What was so fascinating to see was the behind-the-scenes footage from those massive stories. Everything Zoey and Marika had to go through to get the footage, in order to tell the honest version of that story. Because they were in the helicopter, getting an aerial view, they would see everything before other news crews. They created action news and everyone wanted in on it. The aerial view offered a wider lens of the situation, you could see mobs of people, you could see natural destruction for what it was, and that footage leaves an impression on you. There are raw, emotional moments, from Zoey and Marika that really make you feel for them as journalists.

Not only do we see the couple dive into their past with the archive footage, but we go on a separate emotional journey with them. The first half of this documentary sets up their relationship, and their character traits. Like most of us, none of us want to become our parents, and for Zoey, that was her main struggle during her early years. She did not want to become her father. Before her transition, her dad was the only paternal figure that really taught her what it was to be a man. It was a disjointed relationship, a difficult situation growing up, which had long-term effects on her.

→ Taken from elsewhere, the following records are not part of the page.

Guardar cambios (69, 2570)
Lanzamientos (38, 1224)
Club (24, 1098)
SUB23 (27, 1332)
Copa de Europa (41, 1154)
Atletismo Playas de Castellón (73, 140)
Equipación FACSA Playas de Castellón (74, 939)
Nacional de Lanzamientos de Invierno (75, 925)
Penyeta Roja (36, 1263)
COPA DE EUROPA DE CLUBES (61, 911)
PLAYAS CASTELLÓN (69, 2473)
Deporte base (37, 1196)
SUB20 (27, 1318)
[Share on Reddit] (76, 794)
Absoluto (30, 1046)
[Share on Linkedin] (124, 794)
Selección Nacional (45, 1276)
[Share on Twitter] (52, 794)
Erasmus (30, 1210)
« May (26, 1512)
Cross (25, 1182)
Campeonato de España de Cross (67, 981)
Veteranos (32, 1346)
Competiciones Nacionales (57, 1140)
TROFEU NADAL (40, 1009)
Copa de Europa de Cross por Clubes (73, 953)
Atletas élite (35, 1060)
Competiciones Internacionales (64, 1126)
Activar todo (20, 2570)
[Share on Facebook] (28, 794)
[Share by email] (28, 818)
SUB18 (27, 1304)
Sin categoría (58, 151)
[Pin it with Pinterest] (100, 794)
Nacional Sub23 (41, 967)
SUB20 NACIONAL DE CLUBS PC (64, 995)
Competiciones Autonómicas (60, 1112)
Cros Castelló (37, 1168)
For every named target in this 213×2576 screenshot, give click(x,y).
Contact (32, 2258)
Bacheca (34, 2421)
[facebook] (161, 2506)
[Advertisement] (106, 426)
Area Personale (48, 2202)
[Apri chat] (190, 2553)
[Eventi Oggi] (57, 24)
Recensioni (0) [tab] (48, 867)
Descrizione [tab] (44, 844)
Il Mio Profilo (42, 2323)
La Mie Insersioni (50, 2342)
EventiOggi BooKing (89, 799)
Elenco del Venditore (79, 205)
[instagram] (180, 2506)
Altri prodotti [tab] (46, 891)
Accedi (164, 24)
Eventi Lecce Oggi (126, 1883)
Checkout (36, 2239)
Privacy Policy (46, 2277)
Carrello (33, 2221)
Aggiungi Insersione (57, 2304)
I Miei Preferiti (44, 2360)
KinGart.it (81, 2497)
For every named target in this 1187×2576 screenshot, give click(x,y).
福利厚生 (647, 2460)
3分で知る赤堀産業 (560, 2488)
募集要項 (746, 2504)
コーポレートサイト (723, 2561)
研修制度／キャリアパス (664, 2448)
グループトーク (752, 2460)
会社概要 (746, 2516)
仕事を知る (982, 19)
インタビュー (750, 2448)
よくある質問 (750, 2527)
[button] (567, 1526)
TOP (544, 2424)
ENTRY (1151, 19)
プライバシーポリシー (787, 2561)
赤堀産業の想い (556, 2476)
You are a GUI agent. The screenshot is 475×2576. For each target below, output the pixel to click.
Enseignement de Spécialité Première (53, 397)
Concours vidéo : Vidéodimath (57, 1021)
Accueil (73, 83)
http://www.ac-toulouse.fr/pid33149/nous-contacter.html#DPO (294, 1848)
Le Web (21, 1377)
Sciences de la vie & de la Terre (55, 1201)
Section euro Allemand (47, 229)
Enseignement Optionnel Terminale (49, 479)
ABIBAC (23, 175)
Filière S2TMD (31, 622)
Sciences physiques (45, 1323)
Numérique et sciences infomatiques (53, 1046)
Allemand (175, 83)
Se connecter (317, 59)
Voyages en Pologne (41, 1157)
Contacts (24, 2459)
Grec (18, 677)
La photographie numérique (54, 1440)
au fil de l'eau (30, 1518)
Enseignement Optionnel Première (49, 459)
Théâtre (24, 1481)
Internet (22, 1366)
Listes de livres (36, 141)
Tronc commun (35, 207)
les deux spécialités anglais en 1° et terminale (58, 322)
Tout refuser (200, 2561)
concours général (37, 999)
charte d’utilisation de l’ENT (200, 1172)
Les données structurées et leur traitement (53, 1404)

The one thing that Whirlybird will teach you, is that no matter how much you distract yourself with your work, and repress your pain, or the person you truly are, everything will come out eventually. The issue there, is that you don’t know how it will reveal itself. Everyone can reflect on their past and realize their mistakes when handling certain situations. But in that moment, you’re a different person, and that is what pains your present self. Seeing what Zoey and Marika had to go through in the second-half of this film really struck a chord and made for an emotional ending.